START MATERIAL FOR THIS TASK

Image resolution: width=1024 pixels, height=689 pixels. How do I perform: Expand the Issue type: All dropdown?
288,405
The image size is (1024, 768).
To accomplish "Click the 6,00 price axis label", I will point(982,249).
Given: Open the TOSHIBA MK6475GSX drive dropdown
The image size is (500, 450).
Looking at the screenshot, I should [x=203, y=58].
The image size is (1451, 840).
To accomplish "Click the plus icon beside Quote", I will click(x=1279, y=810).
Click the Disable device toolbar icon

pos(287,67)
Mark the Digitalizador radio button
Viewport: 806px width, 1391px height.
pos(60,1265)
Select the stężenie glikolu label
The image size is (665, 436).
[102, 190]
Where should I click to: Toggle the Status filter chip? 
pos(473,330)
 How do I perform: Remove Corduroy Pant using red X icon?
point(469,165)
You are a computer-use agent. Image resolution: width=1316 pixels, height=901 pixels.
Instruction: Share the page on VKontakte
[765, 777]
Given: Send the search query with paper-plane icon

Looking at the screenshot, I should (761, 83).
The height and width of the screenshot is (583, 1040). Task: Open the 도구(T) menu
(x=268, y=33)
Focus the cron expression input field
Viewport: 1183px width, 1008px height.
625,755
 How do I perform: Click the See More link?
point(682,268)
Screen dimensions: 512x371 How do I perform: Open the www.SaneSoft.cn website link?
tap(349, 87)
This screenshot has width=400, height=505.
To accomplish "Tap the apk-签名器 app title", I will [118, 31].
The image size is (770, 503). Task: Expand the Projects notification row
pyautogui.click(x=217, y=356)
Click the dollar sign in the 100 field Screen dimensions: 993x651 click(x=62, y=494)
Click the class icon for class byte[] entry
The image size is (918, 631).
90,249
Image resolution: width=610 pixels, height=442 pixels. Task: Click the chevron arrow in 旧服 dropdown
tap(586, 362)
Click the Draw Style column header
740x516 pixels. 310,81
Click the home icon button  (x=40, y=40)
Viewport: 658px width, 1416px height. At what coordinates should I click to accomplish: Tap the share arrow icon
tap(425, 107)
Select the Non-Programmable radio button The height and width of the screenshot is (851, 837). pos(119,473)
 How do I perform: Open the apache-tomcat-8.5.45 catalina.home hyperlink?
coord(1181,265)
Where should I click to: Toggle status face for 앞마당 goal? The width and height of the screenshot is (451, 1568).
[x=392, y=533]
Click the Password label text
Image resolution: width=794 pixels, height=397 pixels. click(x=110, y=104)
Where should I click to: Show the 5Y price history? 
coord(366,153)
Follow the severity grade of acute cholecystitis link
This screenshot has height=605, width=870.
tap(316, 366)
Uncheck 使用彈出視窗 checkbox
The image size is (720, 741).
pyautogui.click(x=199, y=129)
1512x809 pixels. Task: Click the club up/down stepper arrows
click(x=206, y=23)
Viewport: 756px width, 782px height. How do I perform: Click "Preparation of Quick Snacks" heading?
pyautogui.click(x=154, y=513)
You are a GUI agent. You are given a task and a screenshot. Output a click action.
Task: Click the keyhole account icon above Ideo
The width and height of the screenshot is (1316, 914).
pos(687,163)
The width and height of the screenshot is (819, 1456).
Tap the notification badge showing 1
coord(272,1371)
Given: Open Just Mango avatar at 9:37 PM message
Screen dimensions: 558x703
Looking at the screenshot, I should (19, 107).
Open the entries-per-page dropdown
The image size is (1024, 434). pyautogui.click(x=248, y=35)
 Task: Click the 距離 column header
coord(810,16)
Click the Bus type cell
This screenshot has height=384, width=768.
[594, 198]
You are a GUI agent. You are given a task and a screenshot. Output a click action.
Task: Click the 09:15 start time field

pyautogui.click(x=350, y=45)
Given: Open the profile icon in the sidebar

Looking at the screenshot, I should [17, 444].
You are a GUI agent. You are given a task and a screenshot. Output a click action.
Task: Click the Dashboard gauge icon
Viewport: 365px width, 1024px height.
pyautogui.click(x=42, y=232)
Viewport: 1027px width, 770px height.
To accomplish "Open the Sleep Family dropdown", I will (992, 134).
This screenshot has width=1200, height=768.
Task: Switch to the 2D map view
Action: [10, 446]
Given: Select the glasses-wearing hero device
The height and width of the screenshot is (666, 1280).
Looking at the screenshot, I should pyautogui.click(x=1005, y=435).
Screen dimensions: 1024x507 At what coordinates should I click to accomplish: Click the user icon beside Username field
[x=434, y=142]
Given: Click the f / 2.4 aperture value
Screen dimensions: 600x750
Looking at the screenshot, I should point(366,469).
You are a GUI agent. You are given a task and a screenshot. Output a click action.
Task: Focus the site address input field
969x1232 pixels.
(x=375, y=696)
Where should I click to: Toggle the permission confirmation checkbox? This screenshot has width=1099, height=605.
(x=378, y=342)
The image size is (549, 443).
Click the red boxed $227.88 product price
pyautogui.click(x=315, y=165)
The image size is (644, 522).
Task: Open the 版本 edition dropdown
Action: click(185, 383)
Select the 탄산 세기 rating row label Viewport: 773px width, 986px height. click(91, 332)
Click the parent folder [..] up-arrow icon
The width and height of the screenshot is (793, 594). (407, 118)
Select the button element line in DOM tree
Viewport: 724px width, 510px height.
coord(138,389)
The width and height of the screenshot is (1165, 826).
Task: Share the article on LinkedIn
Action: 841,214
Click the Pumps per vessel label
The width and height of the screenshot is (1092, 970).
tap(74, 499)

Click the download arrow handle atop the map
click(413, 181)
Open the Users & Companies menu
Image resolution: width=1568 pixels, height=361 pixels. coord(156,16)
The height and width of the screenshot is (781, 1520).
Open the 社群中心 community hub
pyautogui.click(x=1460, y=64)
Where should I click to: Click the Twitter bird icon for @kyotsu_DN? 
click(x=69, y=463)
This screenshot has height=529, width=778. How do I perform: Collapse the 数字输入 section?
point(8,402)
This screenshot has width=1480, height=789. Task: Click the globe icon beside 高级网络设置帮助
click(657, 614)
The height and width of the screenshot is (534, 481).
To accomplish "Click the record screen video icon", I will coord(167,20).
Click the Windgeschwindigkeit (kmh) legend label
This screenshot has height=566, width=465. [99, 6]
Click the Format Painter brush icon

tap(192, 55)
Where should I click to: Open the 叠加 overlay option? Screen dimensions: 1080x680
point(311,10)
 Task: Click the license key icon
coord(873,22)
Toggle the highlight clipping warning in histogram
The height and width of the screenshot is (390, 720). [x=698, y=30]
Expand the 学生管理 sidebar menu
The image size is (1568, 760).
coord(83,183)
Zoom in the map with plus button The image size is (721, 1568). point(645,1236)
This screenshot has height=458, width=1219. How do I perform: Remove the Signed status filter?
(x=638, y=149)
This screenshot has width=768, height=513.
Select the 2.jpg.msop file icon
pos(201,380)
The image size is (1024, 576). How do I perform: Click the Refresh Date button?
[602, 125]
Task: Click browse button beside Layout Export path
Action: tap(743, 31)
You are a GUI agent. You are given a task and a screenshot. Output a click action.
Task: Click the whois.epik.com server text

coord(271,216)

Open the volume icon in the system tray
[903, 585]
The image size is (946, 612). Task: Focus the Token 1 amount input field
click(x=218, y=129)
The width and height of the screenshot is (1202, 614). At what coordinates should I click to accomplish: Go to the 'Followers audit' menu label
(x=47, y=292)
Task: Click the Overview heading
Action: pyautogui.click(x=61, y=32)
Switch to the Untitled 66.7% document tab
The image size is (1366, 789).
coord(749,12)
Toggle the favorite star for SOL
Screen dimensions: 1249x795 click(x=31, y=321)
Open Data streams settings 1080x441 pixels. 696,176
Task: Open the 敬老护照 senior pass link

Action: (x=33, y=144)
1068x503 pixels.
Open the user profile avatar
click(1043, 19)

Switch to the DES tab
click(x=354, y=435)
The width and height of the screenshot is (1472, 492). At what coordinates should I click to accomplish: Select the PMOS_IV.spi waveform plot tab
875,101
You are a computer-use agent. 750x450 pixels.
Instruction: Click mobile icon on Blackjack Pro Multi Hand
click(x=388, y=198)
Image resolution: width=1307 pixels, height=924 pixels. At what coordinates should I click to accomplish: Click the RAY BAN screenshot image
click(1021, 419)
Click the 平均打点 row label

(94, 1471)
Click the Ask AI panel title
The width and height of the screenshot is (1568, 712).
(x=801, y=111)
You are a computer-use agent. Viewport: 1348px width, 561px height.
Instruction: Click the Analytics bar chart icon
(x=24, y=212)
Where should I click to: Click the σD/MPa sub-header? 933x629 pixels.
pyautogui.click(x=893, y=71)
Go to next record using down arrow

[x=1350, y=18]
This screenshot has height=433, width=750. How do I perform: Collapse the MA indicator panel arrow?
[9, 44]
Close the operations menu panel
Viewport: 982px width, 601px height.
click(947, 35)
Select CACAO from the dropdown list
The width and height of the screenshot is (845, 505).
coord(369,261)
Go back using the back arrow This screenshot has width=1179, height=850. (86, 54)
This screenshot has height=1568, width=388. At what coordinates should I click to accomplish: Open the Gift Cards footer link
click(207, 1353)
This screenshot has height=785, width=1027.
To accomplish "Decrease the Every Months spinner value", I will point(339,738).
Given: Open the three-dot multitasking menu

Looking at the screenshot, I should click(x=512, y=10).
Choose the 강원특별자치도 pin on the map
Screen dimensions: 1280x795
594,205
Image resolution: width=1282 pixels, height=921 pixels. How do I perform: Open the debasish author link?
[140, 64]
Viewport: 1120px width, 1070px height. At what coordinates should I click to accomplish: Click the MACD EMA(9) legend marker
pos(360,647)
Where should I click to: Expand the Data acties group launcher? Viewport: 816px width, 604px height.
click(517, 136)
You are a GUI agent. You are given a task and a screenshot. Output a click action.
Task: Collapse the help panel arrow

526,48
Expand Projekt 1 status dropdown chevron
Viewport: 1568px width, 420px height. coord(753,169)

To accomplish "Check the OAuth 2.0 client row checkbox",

END MATERIAL FOR THIS TASK

__THE TASK__: Above are the records; report each line in them that includes the word "value".

__ANSWER__:
Given: Click the f / 2.4 aperture value
To accomplish "Decrease the Every Months spinner value", I will point(339,738).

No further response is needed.